[Document section — start]

The "ChatGPT Health Will Kill You" Study
LLMs can't triage, for the millionth time.
Here’s the information graphic for this study making the rounds:
Pretty simple sample of clinical vignettes being fed into the brand-new ChatGPT Health, asking the LLM to spit out a deterministic care destination. Over-triage is common to both humans and LLMs and is not terribly worrying, but the key concern is the under-triage: over half of patients with time-sensitive morbidity were not referred to immediate medical care.
It’s not quite as bad as folks are making it out:
Everyone who was “missed” was referred to urgent care within 24-48 hours, so it’s still better than throwing darts at the carnival.
However, there are a couple major issues:
It’s an LLM. It’s not thinking, it’s not reasoning, it’s not rationalizing – it’s spitting out tokens based on probability distributions from patterns in its training set. If the input patterns match clinically appropriate outputs, it all works out. A general health LLM is unlikely to be enriched with those sorts of connections in this sort of a triage domain.

[Document section — finish]

Exercise instructions
Could you carry on the post about the ChatGPT Health triage study, picking up after its last sentence?

[Supplied data — start]

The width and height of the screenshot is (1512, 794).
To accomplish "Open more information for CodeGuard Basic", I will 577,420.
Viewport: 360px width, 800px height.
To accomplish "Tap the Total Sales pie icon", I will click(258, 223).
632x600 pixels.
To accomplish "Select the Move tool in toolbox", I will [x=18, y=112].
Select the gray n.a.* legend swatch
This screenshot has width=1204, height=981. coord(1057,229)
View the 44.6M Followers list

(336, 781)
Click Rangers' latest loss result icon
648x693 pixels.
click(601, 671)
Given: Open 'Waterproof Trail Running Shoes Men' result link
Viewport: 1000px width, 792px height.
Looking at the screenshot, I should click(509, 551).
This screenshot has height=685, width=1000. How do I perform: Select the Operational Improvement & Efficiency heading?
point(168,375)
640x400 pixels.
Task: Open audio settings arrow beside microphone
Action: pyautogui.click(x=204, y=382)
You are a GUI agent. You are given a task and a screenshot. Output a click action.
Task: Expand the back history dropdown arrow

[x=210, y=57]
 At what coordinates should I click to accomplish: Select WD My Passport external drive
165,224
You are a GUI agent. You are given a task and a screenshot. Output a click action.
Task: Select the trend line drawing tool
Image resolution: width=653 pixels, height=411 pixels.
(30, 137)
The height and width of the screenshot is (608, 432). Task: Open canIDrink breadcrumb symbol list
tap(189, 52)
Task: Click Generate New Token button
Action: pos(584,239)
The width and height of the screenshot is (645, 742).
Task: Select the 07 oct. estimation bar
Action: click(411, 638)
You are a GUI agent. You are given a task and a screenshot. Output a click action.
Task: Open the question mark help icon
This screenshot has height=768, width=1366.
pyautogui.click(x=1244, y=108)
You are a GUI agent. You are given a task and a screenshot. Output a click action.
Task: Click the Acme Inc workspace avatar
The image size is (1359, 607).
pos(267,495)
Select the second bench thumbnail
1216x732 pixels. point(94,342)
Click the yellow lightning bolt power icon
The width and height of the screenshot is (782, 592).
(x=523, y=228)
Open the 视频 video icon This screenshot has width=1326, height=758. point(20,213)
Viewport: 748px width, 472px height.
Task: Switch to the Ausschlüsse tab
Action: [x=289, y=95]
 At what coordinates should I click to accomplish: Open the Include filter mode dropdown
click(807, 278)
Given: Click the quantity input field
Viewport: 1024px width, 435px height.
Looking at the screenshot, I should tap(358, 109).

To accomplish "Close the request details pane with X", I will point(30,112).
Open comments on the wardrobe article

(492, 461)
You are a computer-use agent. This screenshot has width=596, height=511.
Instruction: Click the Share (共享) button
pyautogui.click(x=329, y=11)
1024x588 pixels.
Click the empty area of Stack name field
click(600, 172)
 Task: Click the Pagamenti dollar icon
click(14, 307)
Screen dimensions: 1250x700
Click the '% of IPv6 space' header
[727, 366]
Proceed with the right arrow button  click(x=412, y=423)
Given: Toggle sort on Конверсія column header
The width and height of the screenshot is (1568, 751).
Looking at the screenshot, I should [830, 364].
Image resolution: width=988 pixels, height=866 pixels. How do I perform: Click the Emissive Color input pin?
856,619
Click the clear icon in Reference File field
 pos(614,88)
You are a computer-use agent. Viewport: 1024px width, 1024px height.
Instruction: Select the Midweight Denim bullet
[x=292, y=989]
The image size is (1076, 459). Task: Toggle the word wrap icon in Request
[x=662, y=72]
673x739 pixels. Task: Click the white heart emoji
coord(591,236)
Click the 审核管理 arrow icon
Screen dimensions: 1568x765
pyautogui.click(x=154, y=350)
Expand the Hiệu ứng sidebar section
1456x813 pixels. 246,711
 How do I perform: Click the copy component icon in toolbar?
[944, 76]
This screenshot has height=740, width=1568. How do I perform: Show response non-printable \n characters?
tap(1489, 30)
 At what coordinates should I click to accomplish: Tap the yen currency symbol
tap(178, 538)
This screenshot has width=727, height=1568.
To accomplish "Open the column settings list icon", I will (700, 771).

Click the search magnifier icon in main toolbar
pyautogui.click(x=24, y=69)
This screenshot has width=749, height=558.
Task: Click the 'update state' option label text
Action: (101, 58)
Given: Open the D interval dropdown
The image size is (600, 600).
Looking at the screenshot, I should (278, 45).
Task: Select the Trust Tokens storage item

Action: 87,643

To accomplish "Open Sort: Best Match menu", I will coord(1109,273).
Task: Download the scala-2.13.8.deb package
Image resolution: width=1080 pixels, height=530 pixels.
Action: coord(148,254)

[Supplied data — finish]

Response to the exercise
Unsurprisingly, the under-triage got worse when provided with objective data – vital signs, lab results. Relatively normal conditions early in severe illness are falsely reassuring when matching patterns in the training set.
These results are “best case scenario”, in many ways. Once humans get in the way with transactional chatting, as compared to organized clinical vignettes, the information exchange veers further away from the “textbook” patterns in the LLM training sets. It’s possible a back-and-forth could generate better results, but it’s far more likely human interaction will generate worse.
Generating better performance in this domain likely requires a combination of structured knowledge and bespoke small language model, and no one ought to suggest these very general platforms should be applied to narrow high-consequence use cases without extensive validation.